-------- DATA SHOWN --------

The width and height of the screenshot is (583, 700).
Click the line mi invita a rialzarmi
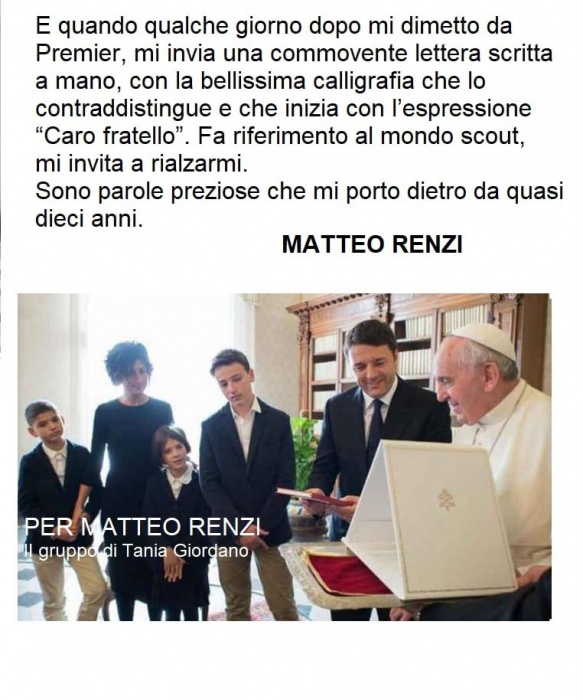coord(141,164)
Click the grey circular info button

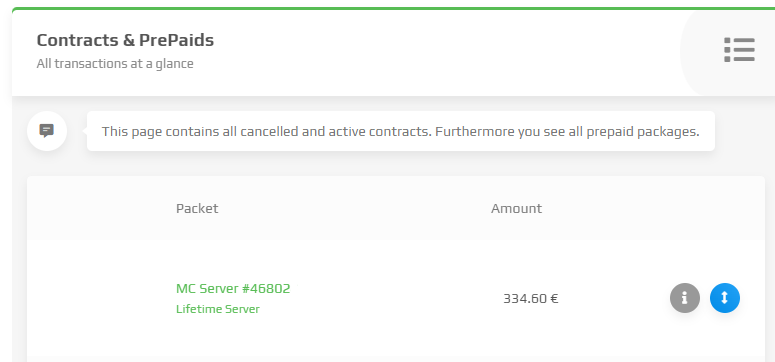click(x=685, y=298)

--------
-------- DATA SHOWN --------

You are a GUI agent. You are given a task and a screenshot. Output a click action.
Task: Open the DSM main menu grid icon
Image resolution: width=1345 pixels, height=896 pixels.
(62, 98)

--------

» **WHAT YOU SHOULD DO**
Every line above that holds "screenshot" counts once; state the total and nothing else.

» **EXERCISE OUTPUT**
2